Diagnostic préimplantatoire

Le diagnostic préimplantatoire (DPI) permet de détecter la présence d'éventuelles anomalies génétiques ou chromosomiques dans les embryons conçus après fécondation in vitro. Le but étant de différencier les embryons atteints d'une maladie génétique de ceux porteurs sains ou indemnes. Pour cela une à deux cellules (blastomères) sont prélevées sur l'embryon au troisième jour de développement. Le matériel génétique de ces blastomères est ensuite analysé par des techniques de PCR ou d'hybridation in situ en fluorescence afin de sélectionner les embryons dépourvus d'affection génétique qui seront transférés dans l’utérus de la future mère.

Le DPI repose sur une fécondation in vitro et la possibilité qu'un nombre important d'embryons puisse être obtenu assurant statistiquement la présence d'au moins un embryon sain qui pourra être transféré.
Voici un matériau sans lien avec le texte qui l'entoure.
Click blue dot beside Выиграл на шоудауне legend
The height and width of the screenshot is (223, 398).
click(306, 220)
Cette production importante d'embryons soulève la question sur l'avenir des embryons surnuméraires qui n'auront pas été sélectionnés pour l'implantation.
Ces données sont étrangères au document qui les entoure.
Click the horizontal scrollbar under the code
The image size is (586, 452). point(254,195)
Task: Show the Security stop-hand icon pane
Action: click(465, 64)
Le diagnostic préimplantatoire est considéré comme une alternative au diagnostic prénatal qui implique en cas d'enfant atteint par l'affection génétique une éventuelle interruption médicale de grossesse (IMG), sans compter le risque accru de fausses-couches (de 0,5 à 1 sur 100) lié à la biopsie nécessaire pour réaliser le diagnostic prénatal. Les expériences traumatisantes et douloureuses qu'impliquent des IMG parfois répétées et l'incertitude sur l'état de santé de l'enfant à venir et son pronostic vital peuvent ainsi être évitées au couple qui peut envisager une grossesse plus sereine.